もう一つの"動かざるお金"は、児童手当とこども手当です。計72万円のこども手当も全額貯金しました。

また、結婚直後から、私が妊娠3カ月になるまで半年働いたので、退職金を含め、130万円の収入がありました。このお金も、"動かざるお金"として貯金しました。

さらに、子育てしながらの私の趣味は、ネットで懸賞に応募することでした。
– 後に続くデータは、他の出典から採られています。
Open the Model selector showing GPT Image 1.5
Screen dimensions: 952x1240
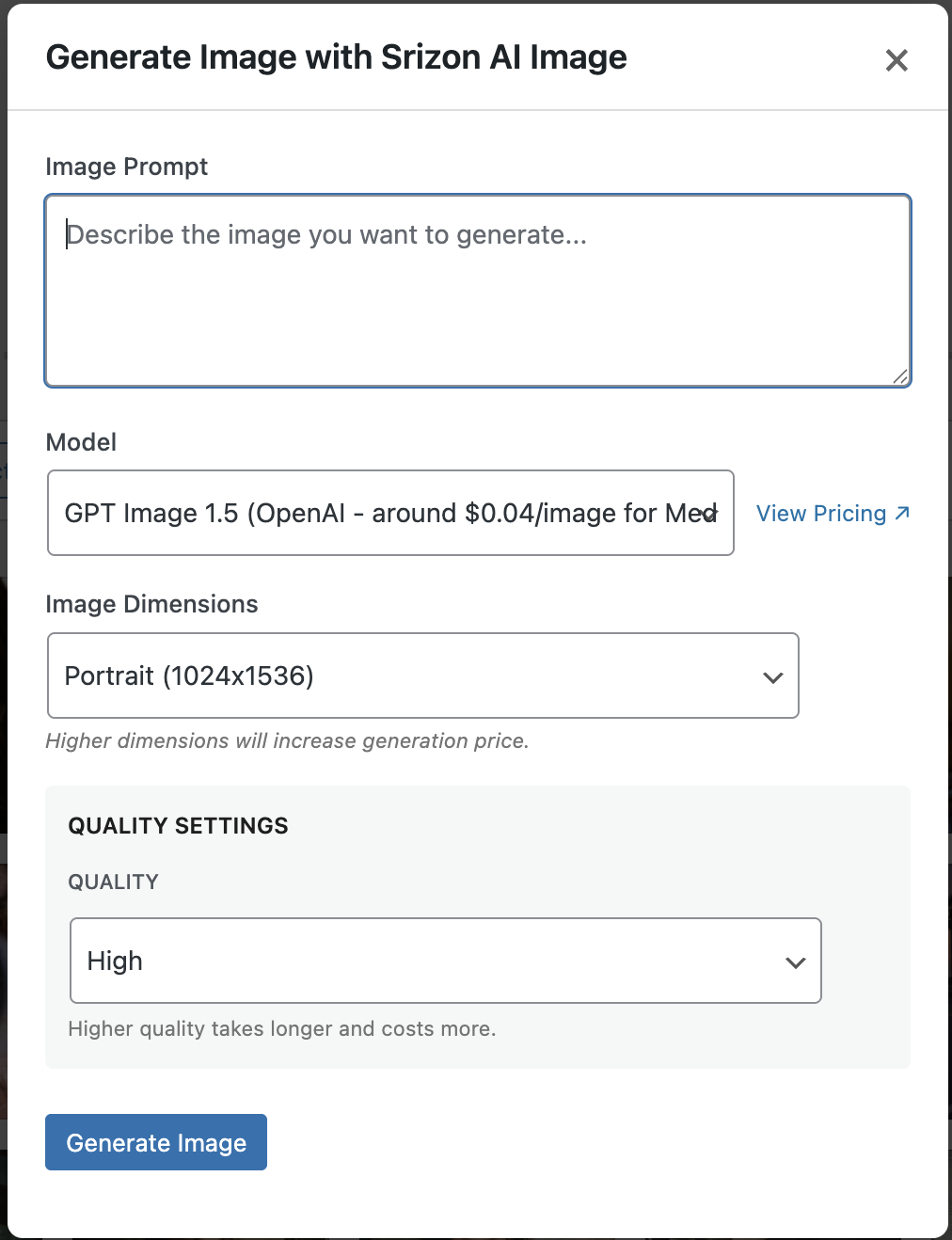(x=376, y=513)
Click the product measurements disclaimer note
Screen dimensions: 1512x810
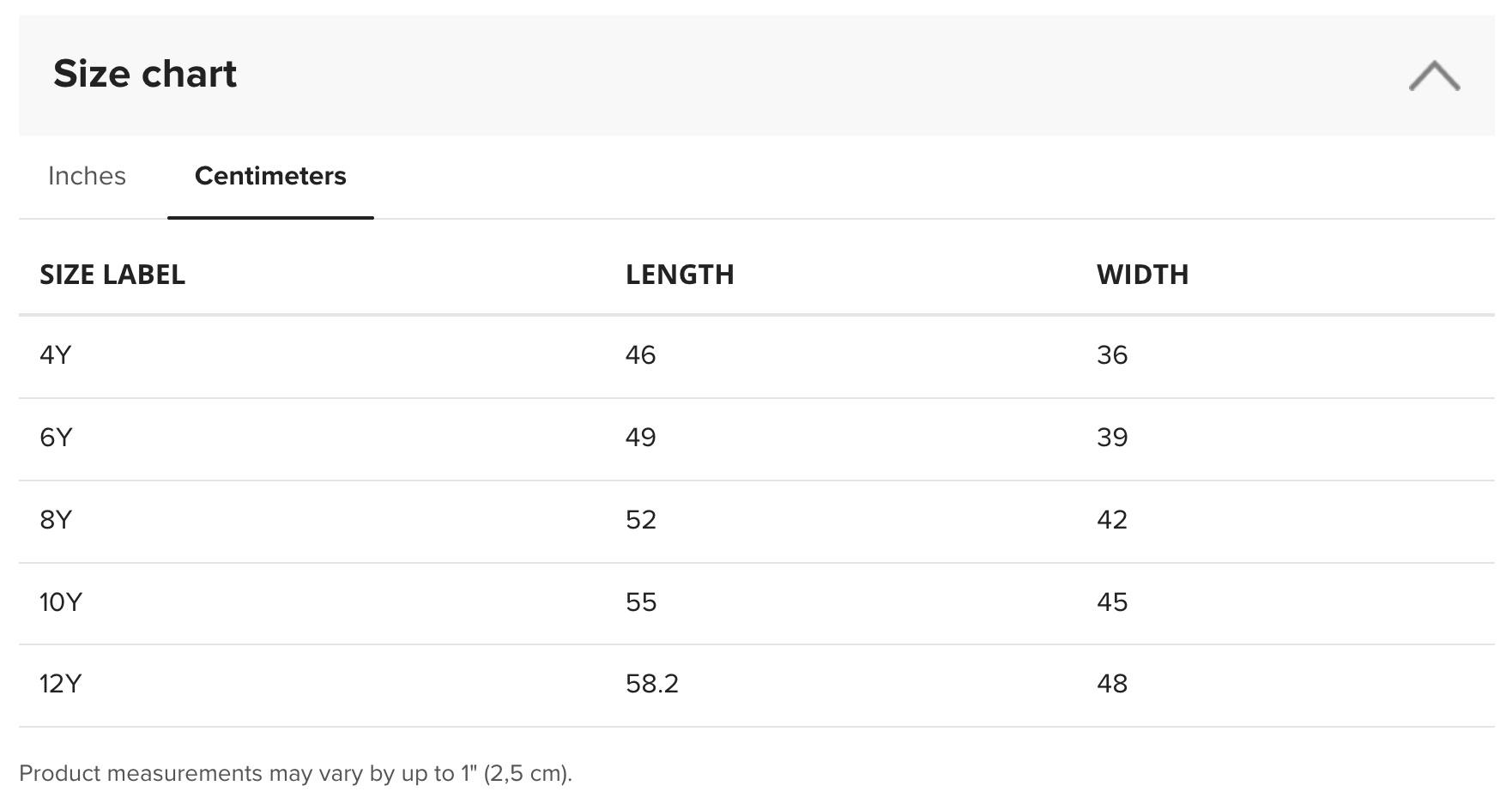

毎週2、3回もずっとやり続けてきましたが、恥ずかしながら、合わせて18万円相当の賞金をもらいました。

以下が、結婚する前の夫の家計と、結婚後の家計です。

結婚する前の夫の家計

費用項目 金額
家賃 \91,000
新聞 \4,383
医療保険 \4,000
食費(飲み代含む) \90,000
通信費 \20,000
車費用 \30,000
日用雑費 \10,000
ジム \7,000
医療費 \4,000
公共料金月平均 \20,000
被服費 \10000
※赤字 \-17,383
合計 \273,000

(※赤字はボーナスで補填、残りのボーナスは当時未婚の夫がレジャーや旅行に使用)

結婚した後の家計

費用項目 金額
家賃 \65,000
新聞 \4,383
医療保険(夫婦分) \4,000
食費(外食代含む) \35,000
通信費(携帯二つ、インターネット) \10,000
交通費(電車タクシー) \3,000
日用雑貨、おむつ \10,000
医療費 \4,000
公共料金月平均 \9,000
夫小遣い \20,000
生命保険 \9,000
※固定費用 \15,500
月貯金 \84,117
合計 \273,000

※固定費用内訳

費用項目 金額
家族誕生日(被服費兼) \40,000
親族誕生日(両親)、父の日、母の日 \60,000
バレンタイン、婚約記念日、ホワイトデー、結婚記念日 \30,000
中元・歳暮・年賀状 \20,000
賃貸更新料・火災保険年平均 \36,000
年間小計 \186,000
固定費用月平均 \15,500

毎月の貯金8万4,117円×12カ月×5年=504万7,020円。"動かざるお金"による貯金は合わせて、300万+72万円+130万円=502万円。これを足すと、約1,000万円となります。

こうして、我が家は貯金ゼロから、5年で1,000万円の貯金ができました。